* _READING PASSAGE_:
_ _ _

Many that are unable to visit in person have made generous donations to our club for humanitarian efforts while we are there.  Needs are plentiful there, but resources are scarce.  We may not be able to help everyone at one time, but we have helped many – one at a time.

Back in 2007, a co-worker and friend Rob Calk slipped me $200 cash a few days before we left.  He said “do something cool with it” and left it at that.   On the way to our project each day, we passed a very “run-down” house, bound together with plastic tarps and cardboard.  Adjoining this “house” was a foundation for a new home similar to above, and that work had been abandoned.

We stopped and learned that the single mom and 4 kids were all alone.  Their Dad had been killed earlier in the year.  He had started a new home for them, and those hopes left with his death, until she could save the money to continue construction.  In our best attempt at Spanish, we asked the mother what it would cost to finish the house.  She knew exactly the cost of the supplies she needed, and said she had neighbors that would help her with volunteer labor.

She answered with the figure in Lempira, Honduras currency unit.  After running a few calculations, she needed $200 USD.  Unbeknownst to Rob, he had just financed the completion of a home in Honduras!

That evening back at the hotel, some of the others learned of what we did with Rob’s money and laughed at us.  They said we should have given it to an organization, or someone responsible to oversee.  They predicted Rob’s money would be used to throw a party.  I just looked and said – “Right now, a party might be more important than the house – whichever they decide to do is fine with us!”

_ _ _

* _DATA TO EXAMINE_:

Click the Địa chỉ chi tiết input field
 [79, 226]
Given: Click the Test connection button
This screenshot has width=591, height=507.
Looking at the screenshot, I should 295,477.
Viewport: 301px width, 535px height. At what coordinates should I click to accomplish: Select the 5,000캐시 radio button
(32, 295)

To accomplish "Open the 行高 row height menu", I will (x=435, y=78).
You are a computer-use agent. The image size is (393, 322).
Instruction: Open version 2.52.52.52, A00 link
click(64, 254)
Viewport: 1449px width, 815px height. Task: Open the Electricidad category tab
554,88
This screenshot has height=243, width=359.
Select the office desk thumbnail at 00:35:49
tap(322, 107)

_ _ _

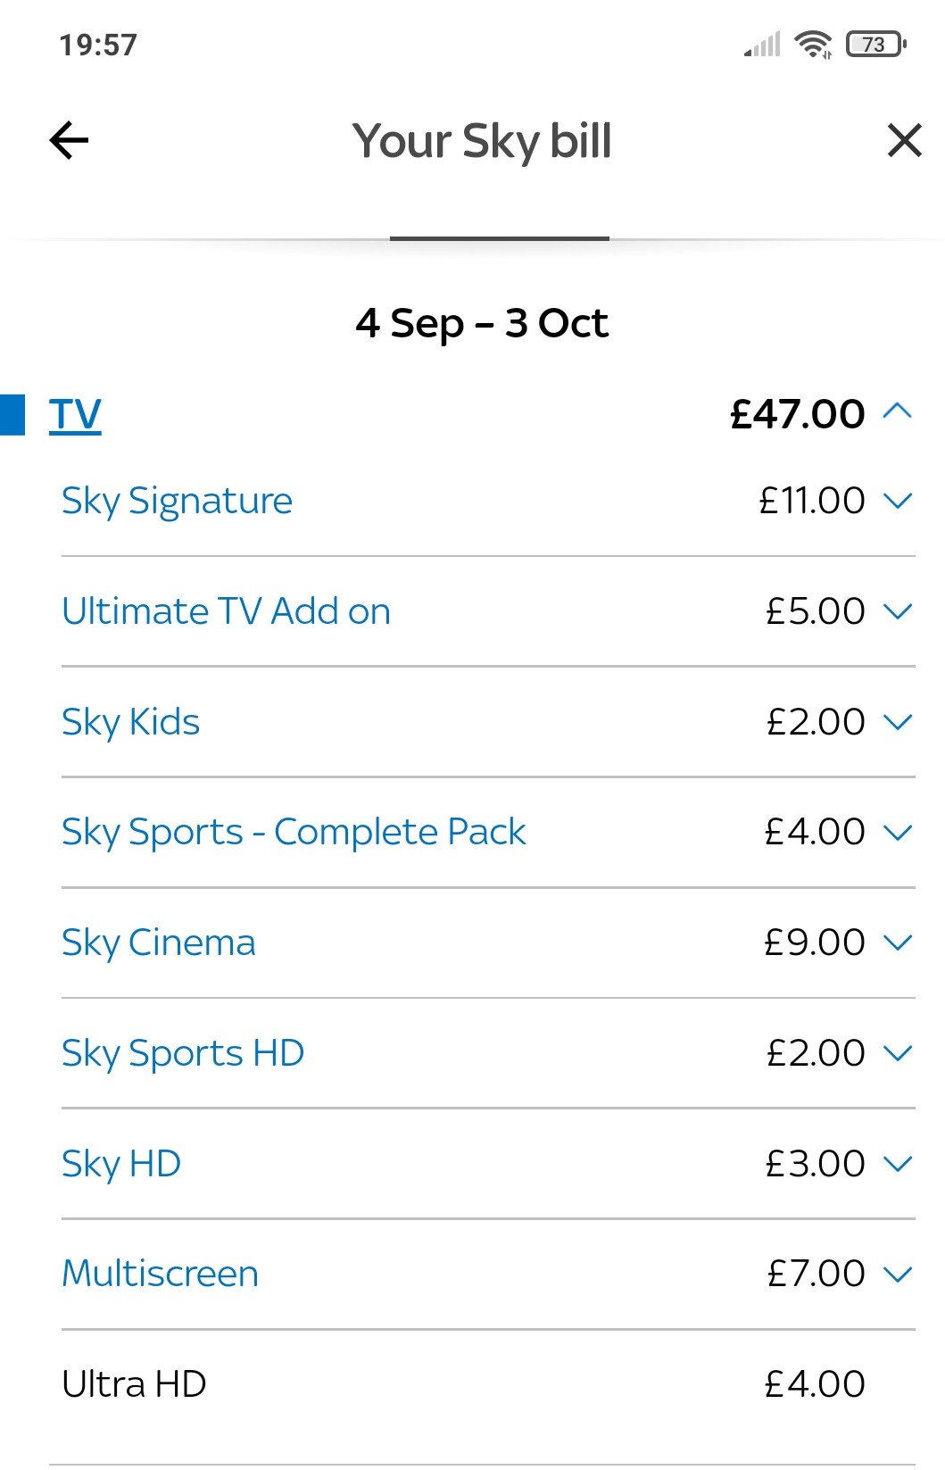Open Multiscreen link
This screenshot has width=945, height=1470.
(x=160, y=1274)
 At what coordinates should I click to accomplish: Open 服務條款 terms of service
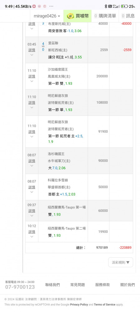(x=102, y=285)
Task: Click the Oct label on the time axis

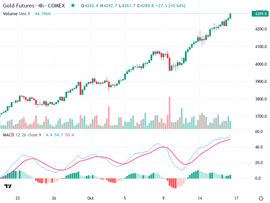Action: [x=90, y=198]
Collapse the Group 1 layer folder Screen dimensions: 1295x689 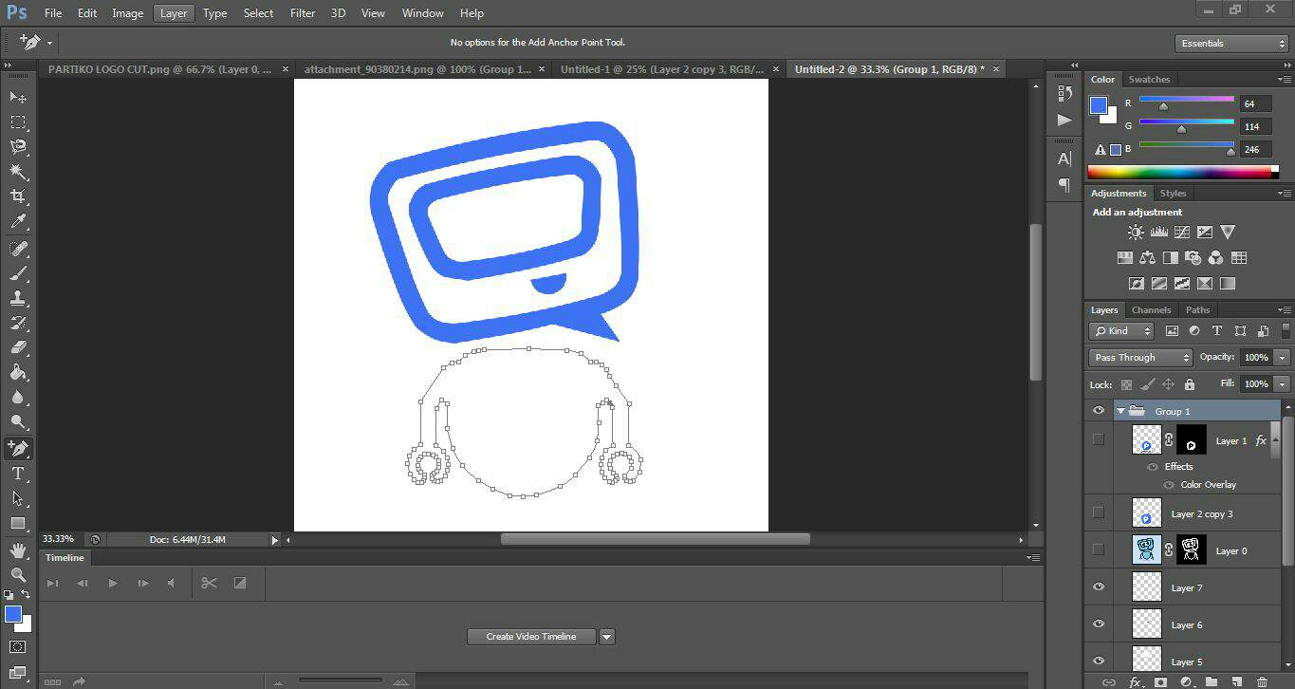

_ _ _

* _TASK ITEM 1_: In one to three sentences, explain why work on the family's new home in the Honduras passage had stopped.
* _TASK ITEM 2_: Please rewrite the Honduras passage from "We stopped and" up to and including "with volunteer labor.", changing "neighbors" to "friends".
The listing is separate material with no connection to the Honduras passage.

* _ANSWER AREA 1_: The father had started building the new home but was killed earlier in the year. The family's hopes for it ended with his death, and construction could not go on until the mother saved enough money.

* _ANSWER AREA 2_:
We stopped and learned that the single mom and 4 kids were all alone.  Their Dad had been killed earlier in the year.  He had started a new home for them, and those hopes left with his death, until she could save the money to continue construction.  In our best attempt at Spanish, we asked the mother what it would cost to finish the house.  She knew exactly the cost of the supplies she needed, and said she had friends that would help her with volunteer labor.